In the first half of 2024, the top 10 global market capitalization rankings reveal significant trends. The top five companies are all in the technology sector, with NVIDIA soaring to third place and TSMC making a comeback onto the list. Tesla, absent from the top rankings, sits at 13th place this time. Unlike previous years of rapid growth across major markets worldwide, Tesla has faced challenges including weakening demand, shrinking profits, and intensified competition from other automakers. As Tesla's growth slows, its profitability no longer stands out, placing its valuation under renewed pressure.

Meanwhile, TSMC and NVIDIA have continued their strong growth momentum from last year, reaching new highs. This shift not only reflects the sustained prosperity of the tech industry but also underscores several critical global economic trends. Firstly, with ongoing advancements in technologies like AI, big data, and cloud computing, the tech sector is becoming a pivotal driver of global economic growth. Secondly, the semiconductor industry, fundamental to the tech sector, is increasingly vital. Successes like those of TSMC will further propel global semiconductor development, injecting new vitality into the global economy.
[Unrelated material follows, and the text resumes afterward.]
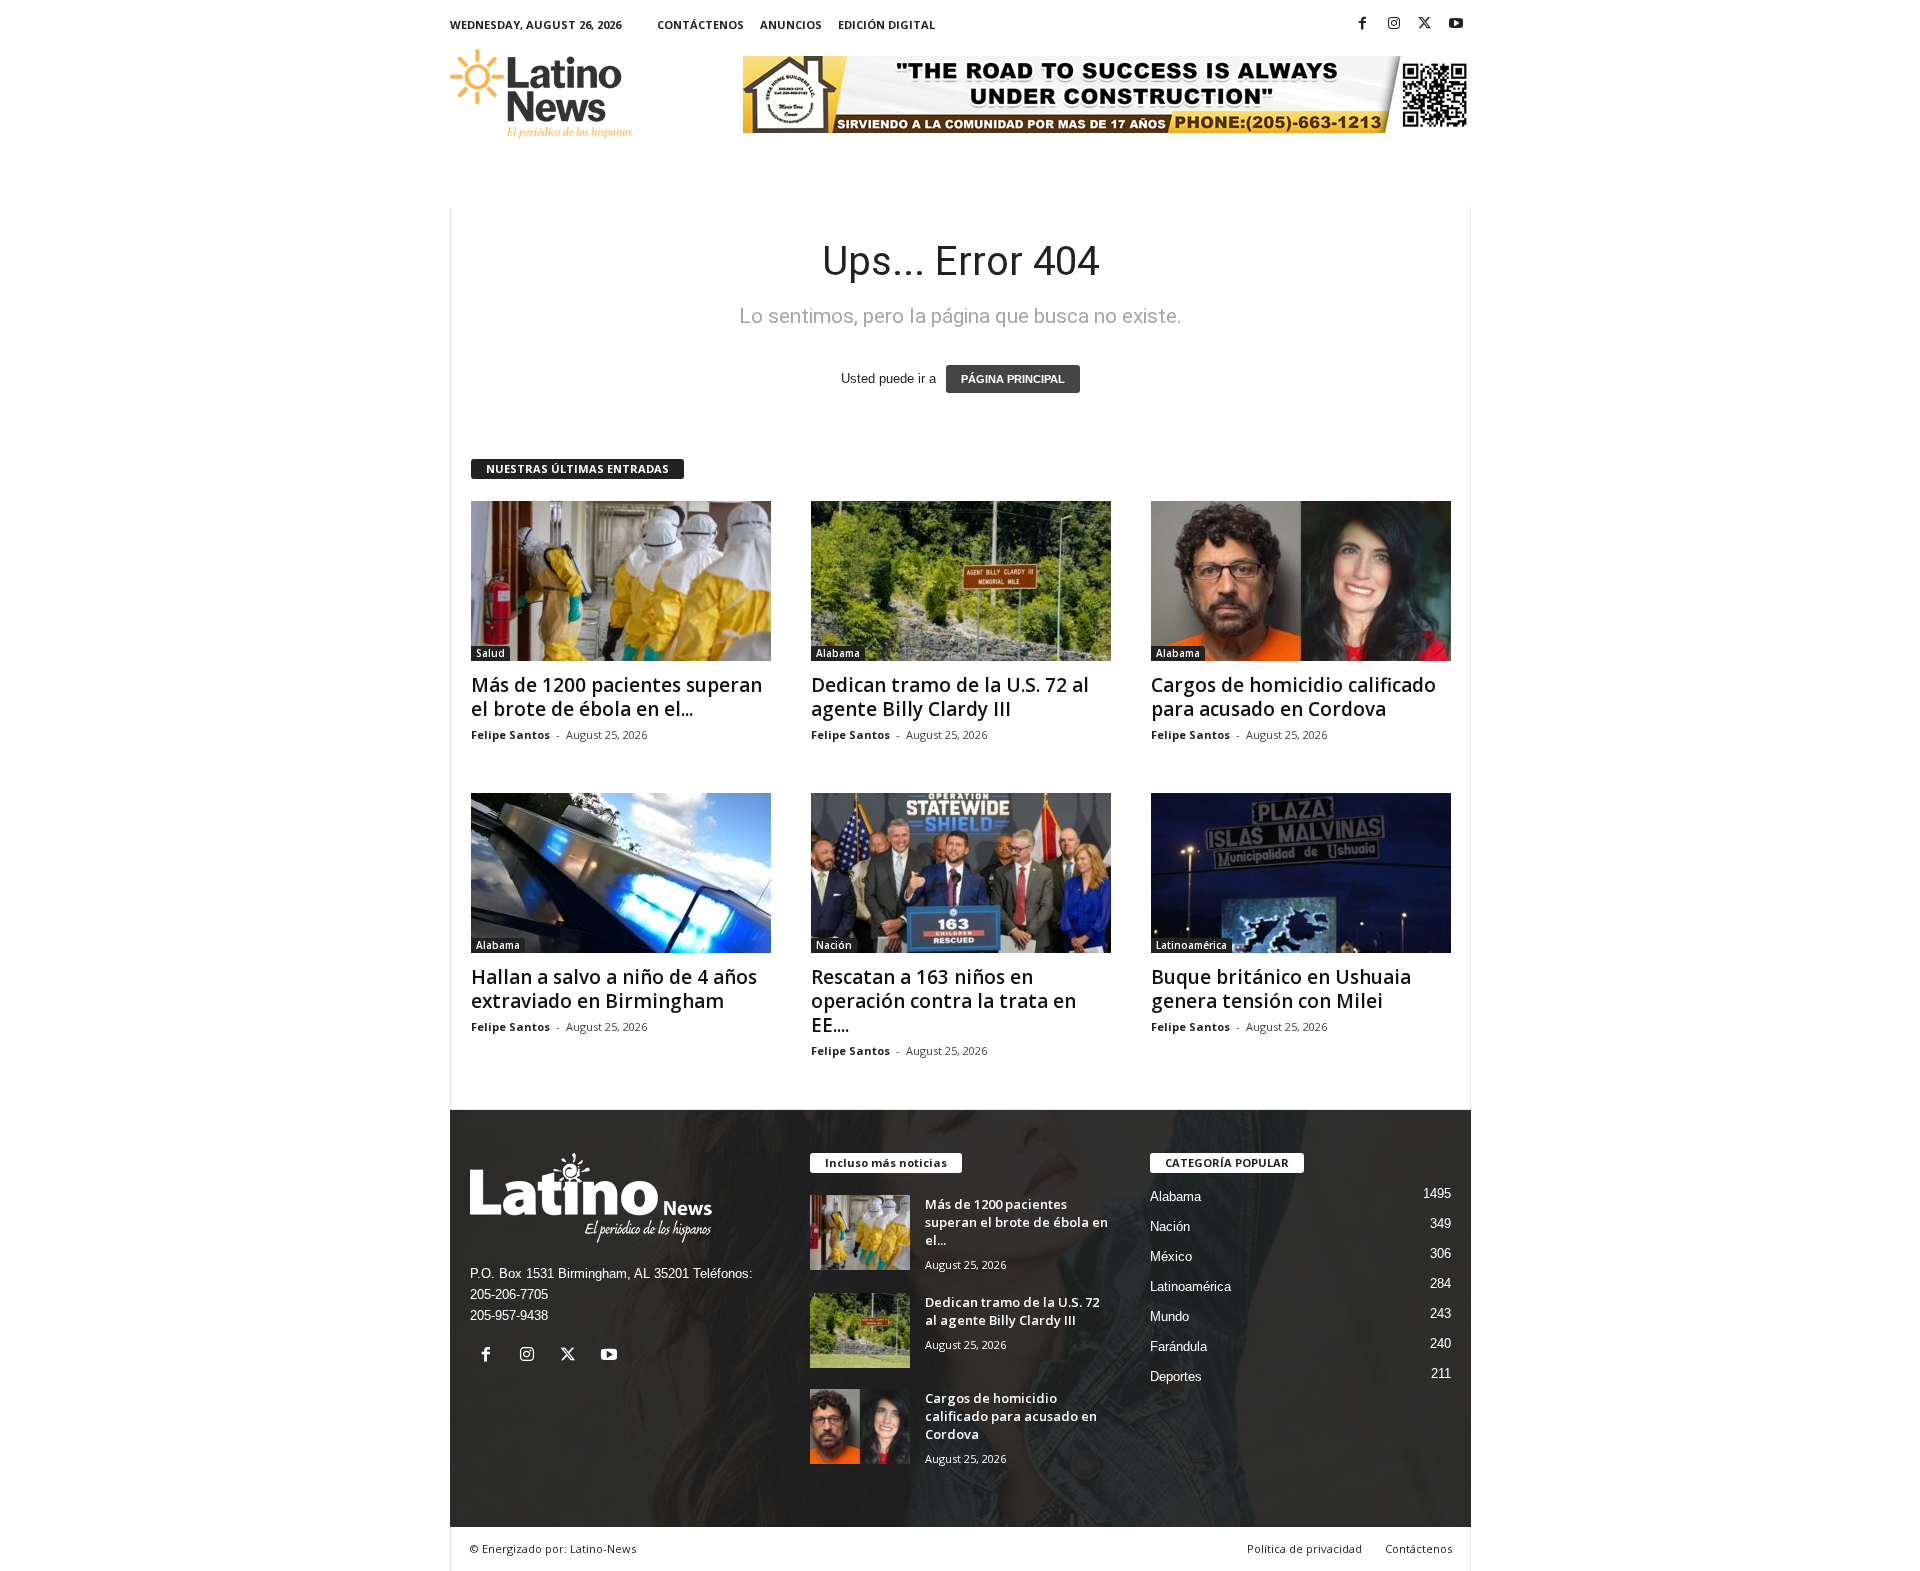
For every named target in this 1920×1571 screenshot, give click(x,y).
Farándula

Moreover, changes in the global top 10 market capitalization list signify intensifying competition within the tech industry. The rise of companies like NVIDIA and TSMC not only pressures other tech firms but also drives continuous innovation and progress across the industry. Currently, global tech giants are heavily investing in AI, each carving out unique paths in this domain, as AI models swiftly transition from labs to real-world applications. Two things are abundantly clear: AI competition is heating up, and even without clear winners yet, this competition is already reshaping how many tech companies apply their technologies. AI has provided a stage and hope for tech giants, marking a new era of possibilities.